Are you sure you wrote the right hook?


I CAME IN during the early morning hours and found the Muse reading the opening of my novel, Secrets of the Dead:

Even the late October sky wore black to her funeral. The gathering storm clouds hung like a flannel shroud above the graveyard, ominous and foreboding, not unlike the face of the stranger who stood ramrod straight just behind a mound of red clay that would forever remove the young woman from her place on earth.

His eyes, as hard as cracked marble, never left Ambrose Lincoln.
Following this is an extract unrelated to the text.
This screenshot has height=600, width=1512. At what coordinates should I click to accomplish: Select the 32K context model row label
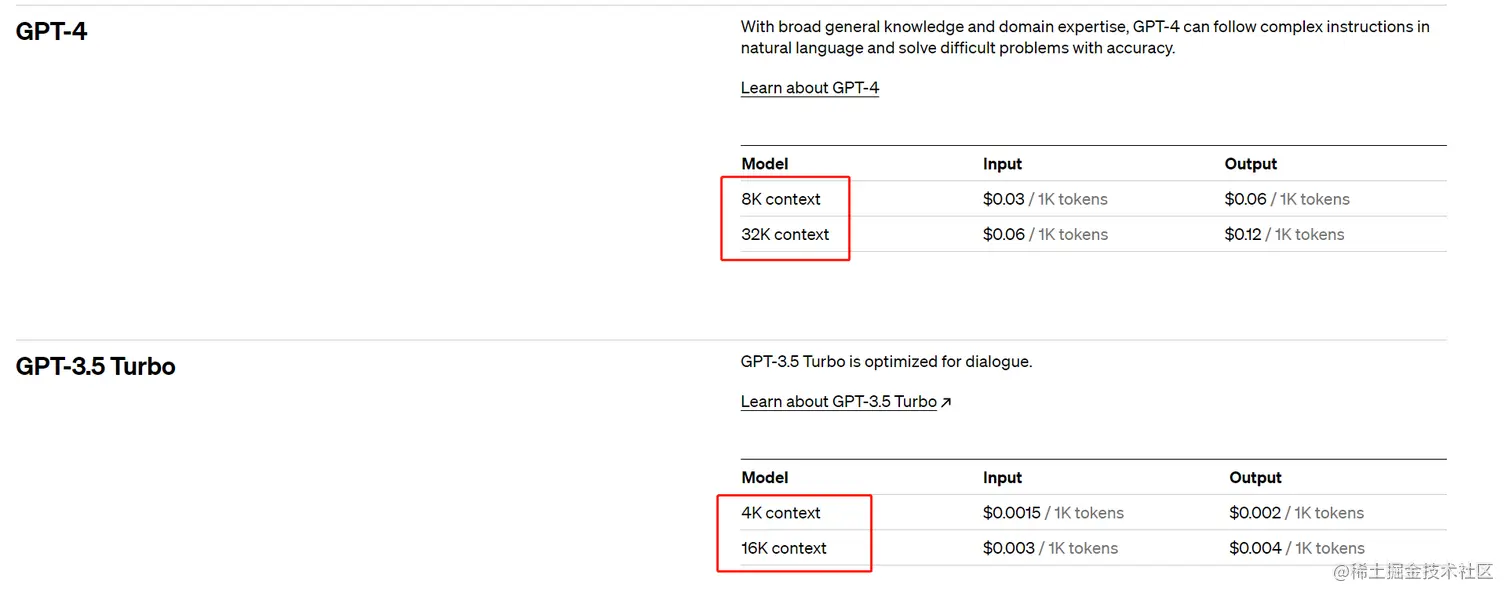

Lincoln dismissed him with a glance.

But he burned the man’s image deep into his brain. He didn’t know why. But he wanted to remember the man even if he never saw the stranger again. Not quite six feet tall. Square chiseled face. Pencil mustache. Sloped shoulders. A scar that could easily be mistaken for a half moon carved just below his left ear. A nervous right eye, or was it just lazy? A suit as black as the sky. Perfectly tailored. A raincoat to match. If the man had a gun, it was well hidden. Lincoln had no idea why he even thought the stranger might be carrying a gun.

He frowned, took time to read the paragraphs again, and tossed the manuscript pages on my table.

“Not bad,” he said.

“Would it make you read on?” I asked.


The Muse sat down heavily in the aging leather chair beside the back door, leaned back, and watching the dark of night fade to gray.

“It could have been better,” he said.

I nodded.

Whatever is written can always be better.

“Got any ideas?” I asked.

“I know what makes the perfect hook,” he said.

“Tell me.”

“You have two choices.”

“What are they?”

“Begin with a crisis that leads to a decision.”

I nodded.

“Or begin with a decision that leads to a crisis.”

“Sounds simple enough,” I said.

“It isn’t.”

“Writing never is.”

“Let’s take a look at your opening,” the Muse said.

“It has a crisis,” I said.

The Muse grinned.

“How do you figure that?”

“The woman’s dead,” I said. “We’re at a funeral.”

“That’s no crisis,” the man said. “We don’t even know how she died.”

“How about the man with the gun?” I said. I was feeling defensive now.

“He looks like he has a gun,” the Muse said. “We don’t know whether he does or doesn’t. Even if he is carrying a pistol, he’s not threatening anyone.”

“So the opening fall flat.”

“As flat as a flitter.”

I sat down beside the Muse.

Now I was watching darkness turn to gray.

My side of the room was darker than his.

“What should I do?” I asked.

“It’s not difficult to fix,” he said.

“I’m listening.”

“Go to the bottom of page two,” he said.

I did.

“Now read.”

I did:

Ambrose Lincoln looked once more and for the last time into the face of his dead wife.

His eyes glanced from his mother to his father. She was wiping away tears with a white lace handkerchief, and he was standing strong and straight, his arms folded in defiance, his jaws clenched.

They were family.

They were his family.

He could not remember ever seeing any of them before in his life.

The face of his wife was no more familiar than a face on the cover of a second-hand magazine.

“That’s the hook,” the Muse said.

I arched an eyebrow.

“If Ambrose doesn’t know them, then why is he at the funeral?”

The Muse shrugged.

He waited for me to answer.

I didn’t.

“If Ambrose doesn’t know them,” he said, “then who are they?”

He laughed, shuffled the manuscript pages, straightened them, and set them aside.

“Now you have a crisis,” the Muse said. “You have a genuine crisis, and it demands a decision.” He yawned. “You got me hooked,” he continued. “I don’t know if the story is good or bad, but I’m willing to read long enough to find out.”